==== EXERCISE DATA
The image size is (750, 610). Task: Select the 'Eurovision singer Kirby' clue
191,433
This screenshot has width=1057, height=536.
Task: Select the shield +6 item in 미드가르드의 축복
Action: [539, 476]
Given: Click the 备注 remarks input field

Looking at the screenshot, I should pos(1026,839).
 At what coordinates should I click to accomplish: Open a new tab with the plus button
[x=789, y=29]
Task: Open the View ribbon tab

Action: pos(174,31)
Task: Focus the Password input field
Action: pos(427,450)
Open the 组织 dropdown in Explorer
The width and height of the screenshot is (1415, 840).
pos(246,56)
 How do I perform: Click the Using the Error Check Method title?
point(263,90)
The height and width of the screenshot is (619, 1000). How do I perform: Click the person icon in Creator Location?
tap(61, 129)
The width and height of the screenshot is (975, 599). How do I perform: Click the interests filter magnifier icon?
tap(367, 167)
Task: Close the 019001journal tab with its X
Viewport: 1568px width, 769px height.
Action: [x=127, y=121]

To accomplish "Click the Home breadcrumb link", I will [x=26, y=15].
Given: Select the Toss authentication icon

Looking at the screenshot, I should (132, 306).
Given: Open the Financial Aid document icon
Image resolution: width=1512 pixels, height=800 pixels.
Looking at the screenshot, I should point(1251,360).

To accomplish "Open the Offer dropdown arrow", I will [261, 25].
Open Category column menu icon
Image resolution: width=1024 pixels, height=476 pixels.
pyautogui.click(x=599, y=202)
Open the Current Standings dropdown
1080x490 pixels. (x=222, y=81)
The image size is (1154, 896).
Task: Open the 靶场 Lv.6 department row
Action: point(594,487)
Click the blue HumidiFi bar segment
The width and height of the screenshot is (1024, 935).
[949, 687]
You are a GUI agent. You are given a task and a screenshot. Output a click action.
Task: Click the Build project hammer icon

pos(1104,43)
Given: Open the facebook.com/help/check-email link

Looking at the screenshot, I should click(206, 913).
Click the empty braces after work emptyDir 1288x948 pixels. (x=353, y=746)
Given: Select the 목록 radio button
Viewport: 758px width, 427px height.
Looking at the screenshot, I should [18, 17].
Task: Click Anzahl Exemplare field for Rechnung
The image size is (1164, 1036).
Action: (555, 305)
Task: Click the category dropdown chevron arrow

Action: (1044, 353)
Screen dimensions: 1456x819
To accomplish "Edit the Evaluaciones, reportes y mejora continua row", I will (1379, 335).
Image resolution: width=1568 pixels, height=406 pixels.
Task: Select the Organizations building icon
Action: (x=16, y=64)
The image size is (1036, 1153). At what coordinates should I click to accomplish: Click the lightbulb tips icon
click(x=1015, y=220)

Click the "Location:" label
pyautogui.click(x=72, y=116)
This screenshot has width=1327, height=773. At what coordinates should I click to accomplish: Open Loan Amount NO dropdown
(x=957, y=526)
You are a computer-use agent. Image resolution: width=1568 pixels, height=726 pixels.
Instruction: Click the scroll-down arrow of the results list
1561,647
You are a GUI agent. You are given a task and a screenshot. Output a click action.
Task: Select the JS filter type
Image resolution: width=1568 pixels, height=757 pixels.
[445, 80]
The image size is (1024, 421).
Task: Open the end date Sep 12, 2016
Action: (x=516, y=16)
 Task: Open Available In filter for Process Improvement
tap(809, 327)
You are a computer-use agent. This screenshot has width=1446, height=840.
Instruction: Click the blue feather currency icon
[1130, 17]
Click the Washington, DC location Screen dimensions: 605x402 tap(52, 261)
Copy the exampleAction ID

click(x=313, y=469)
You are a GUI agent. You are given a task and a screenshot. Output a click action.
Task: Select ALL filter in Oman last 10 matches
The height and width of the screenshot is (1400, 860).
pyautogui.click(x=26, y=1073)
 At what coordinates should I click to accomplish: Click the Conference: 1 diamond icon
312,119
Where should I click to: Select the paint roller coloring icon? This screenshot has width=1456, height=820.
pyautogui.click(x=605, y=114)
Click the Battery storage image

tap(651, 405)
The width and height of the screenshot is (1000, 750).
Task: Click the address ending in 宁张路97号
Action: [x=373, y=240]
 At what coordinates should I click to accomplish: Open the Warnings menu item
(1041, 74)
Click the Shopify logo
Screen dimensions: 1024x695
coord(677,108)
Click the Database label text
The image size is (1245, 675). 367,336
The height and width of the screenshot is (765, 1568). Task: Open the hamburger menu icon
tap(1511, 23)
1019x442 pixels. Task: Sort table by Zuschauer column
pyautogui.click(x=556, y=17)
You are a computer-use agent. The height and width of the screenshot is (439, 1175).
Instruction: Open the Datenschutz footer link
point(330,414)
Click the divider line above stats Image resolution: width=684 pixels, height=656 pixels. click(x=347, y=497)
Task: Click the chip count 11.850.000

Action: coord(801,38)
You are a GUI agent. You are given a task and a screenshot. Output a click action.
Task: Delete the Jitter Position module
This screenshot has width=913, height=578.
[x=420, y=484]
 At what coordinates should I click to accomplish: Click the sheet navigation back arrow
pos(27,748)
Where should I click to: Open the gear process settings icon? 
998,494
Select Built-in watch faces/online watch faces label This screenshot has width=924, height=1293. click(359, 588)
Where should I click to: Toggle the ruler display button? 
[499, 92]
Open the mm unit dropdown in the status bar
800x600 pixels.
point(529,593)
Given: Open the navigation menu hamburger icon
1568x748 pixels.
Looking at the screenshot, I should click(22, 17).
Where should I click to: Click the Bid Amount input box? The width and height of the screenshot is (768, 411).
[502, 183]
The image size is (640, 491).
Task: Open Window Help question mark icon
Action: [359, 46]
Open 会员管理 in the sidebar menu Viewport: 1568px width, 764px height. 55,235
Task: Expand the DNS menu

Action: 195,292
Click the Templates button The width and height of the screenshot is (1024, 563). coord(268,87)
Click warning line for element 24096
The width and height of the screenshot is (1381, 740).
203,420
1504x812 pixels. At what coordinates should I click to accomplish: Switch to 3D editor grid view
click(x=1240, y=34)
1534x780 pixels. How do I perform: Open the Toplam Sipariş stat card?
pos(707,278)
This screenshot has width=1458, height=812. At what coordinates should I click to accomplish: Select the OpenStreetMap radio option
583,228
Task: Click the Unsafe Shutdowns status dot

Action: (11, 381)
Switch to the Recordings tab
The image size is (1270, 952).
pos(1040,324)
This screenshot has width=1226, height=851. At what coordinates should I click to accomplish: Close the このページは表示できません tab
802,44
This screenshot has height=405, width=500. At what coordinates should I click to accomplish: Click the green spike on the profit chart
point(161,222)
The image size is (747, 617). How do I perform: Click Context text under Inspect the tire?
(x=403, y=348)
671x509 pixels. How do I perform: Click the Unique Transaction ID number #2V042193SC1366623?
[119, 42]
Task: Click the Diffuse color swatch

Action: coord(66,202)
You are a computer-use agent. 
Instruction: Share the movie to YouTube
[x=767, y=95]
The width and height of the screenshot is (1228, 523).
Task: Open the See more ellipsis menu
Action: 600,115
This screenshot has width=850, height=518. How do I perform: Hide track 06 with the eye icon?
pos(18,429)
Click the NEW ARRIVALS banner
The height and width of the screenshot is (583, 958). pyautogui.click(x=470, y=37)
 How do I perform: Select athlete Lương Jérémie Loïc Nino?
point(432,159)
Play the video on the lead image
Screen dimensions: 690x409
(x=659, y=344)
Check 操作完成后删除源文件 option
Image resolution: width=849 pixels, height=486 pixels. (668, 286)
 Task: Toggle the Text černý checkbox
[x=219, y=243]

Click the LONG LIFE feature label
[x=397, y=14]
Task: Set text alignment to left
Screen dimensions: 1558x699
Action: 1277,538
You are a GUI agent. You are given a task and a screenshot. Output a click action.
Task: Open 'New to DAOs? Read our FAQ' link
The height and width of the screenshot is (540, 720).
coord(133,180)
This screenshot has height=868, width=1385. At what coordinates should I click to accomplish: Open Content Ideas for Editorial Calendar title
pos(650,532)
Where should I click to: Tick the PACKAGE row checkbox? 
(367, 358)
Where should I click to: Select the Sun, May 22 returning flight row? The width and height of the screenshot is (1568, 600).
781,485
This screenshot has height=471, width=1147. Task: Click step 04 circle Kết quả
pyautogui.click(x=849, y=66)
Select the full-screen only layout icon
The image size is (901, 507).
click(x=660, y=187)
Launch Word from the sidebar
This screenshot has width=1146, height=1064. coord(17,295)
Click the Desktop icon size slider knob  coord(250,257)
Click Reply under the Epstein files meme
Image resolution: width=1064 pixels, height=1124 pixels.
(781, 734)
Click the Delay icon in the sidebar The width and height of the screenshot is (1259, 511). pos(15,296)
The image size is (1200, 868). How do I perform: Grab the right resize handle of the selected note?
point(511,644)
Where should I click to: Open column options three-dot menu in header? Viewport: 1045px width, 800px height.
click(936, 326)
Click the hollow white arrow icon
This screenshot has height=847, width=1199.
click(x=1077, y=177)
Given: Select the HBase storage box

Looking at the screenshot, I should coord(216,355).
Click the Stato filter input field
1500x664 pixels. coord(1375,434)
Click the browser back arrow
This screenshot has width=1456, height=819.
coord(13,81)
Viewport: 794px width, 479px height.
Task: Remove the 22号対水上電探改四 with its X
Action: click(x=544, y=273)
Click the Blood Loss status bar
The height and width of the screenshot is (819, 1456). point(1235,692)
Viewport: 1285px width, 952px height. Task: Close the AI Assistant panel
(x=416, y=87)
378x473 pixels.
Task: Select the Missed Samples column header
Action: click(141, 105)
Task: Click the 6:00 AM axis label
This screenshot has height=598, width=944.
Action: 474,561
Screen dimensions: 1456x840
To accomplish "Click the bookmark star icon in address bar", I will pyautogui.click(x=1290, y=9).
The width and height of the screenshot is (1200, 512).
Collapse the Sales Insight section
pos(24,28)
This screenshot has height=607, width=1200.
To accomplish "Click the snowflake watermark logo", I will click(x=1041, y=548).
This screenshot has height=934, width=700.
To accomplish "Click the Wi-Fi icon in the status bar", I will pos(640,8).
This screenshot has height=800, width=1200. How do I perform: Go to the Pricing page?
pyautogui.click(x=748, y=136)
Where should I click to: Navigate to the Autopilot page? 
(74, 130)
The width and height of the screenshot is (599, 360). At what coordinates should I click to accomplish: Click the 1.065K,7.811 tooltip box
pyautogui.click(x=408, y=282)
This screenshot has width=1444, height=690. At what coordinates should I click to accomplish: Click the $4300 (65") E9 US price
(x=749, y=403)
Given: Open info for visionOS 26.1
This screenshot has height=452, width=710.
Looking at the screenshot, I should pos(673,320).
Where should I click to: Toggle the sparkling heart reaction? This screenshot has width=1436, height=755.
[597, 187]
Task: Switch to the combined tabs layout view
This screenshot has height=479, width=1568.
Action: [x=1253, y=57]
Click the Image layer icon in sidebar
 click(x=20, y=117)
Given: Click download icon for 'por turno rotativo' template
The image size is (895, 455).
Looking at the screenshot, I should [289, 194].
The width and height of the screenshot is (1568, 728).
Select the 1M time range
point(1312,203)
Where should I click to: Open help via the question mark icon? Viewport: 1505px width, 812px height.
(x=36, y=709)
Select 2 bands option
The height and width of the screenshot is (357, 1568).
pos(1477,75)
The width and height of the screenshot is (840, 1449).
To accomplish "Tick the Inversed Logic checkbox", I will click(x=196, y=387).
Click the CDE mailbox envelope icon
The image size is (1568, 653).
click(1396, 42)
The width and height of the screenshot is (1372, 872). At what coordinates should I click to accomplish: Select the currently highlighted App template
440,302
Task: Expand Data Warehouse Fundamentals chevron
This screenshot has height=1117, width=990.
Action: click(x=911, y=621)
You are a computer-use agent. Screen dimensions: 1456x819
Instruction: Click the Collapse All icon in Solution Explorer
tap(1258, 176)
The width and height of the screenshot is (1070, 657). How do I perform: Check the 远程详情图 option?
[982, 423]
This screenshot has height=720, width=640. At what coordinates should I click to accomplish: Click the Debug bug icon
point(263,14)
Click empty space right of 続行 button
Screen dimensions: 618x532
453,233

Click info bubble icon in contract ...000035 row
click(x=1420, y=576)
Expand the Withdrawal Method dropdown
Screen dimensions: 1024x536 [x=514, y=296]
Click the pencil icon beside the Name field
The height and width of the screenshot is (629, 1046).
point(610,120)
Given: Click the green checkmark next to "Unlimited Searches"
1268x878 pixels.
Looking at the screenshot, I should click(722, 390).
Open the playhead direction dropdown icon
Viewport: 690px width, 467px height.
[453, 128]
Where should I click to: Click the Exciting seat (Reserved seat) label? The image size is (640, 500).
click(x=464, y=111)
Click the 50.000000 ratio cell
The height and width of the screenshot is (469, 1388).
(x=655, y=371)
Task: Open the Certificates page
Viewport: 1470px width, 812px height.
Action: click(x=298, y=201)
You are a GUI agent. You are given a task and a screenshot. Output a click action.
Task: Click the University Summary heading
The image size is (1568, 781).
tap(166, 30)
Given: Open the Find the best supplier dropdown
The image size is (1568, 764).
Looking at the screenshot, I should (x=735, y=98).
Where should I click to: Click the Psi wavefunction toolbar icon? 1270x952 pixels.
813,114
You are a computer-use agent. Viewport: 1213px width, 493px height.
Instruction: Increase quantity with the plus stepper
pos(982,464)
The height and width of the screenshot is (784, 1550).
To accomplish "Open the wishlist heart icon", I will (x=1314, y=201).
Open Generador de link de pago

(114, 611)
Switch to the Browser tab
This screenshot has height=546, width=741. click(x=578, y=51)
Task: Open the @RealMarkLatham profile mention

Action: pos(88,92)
========
Reproduce verbatim the portion of the listing from the line containing "Given: Open the navigation" up to and including the line containing "Action: coord(66,202)".

Given: Open the navigation menu hamburger icon
1568x748 pixels.
Looking at the screenshot, I should click(22, 17).
Where should I click to: Click the Bid Amount input box? The width and height of the screenshot is (768, 411).
[502, 183]
The image size is (640, 491).
Task: Open Window Help question mark icon
Action: [359, 46]
Open 会员管理 in the sidebar menu Viewport: 1568px width, 764px height. 55,235
Task: Expand the DNS menu

Action: 195,292
Click the Templates button The width and height of the screenshot is (1024, 563). coord(268,87)
Click warning line for element 24096
The width and height of the screenshot is (1381, 740).
203,420
1504x812 pixels. At what coordinates should I click to accomplish: Switch to 3D editor grid view
click(x=1240, y=34)
1534x780 pixels. How do I perform: Open the Toplam Sipariş stat card?
pos(707,278)
This screenshot has width=1458, height=812. At what coordinates should I click to accomplish: Select the OpenStreetMap radio option
583,228
Task: Click the Unsafe Shutdowns status dot

Action: (11, 381)
Switch to the Recordings tab
The image size is (1270, 952).
pos(1040,324)
This screenshot has width=1226, height=851. At what coordinates should I click to accomplish: Close the このページは表示できません tab
802,44
This screenshot has height=405, width=500. At what coordinates should I click to accomplish: Click the green spike on the profit chart
point(161,222)
The image size is (747, 617). How do I perform: Click Context text under Inspect the tire?
(x=403, y=348)
671x509 pixels. How do I perform: Click the Unique Transaction ID number #2V042193SC1366623?
[119, 42]
Task: Click the Diffuse color swatch

Action: coord(66,202)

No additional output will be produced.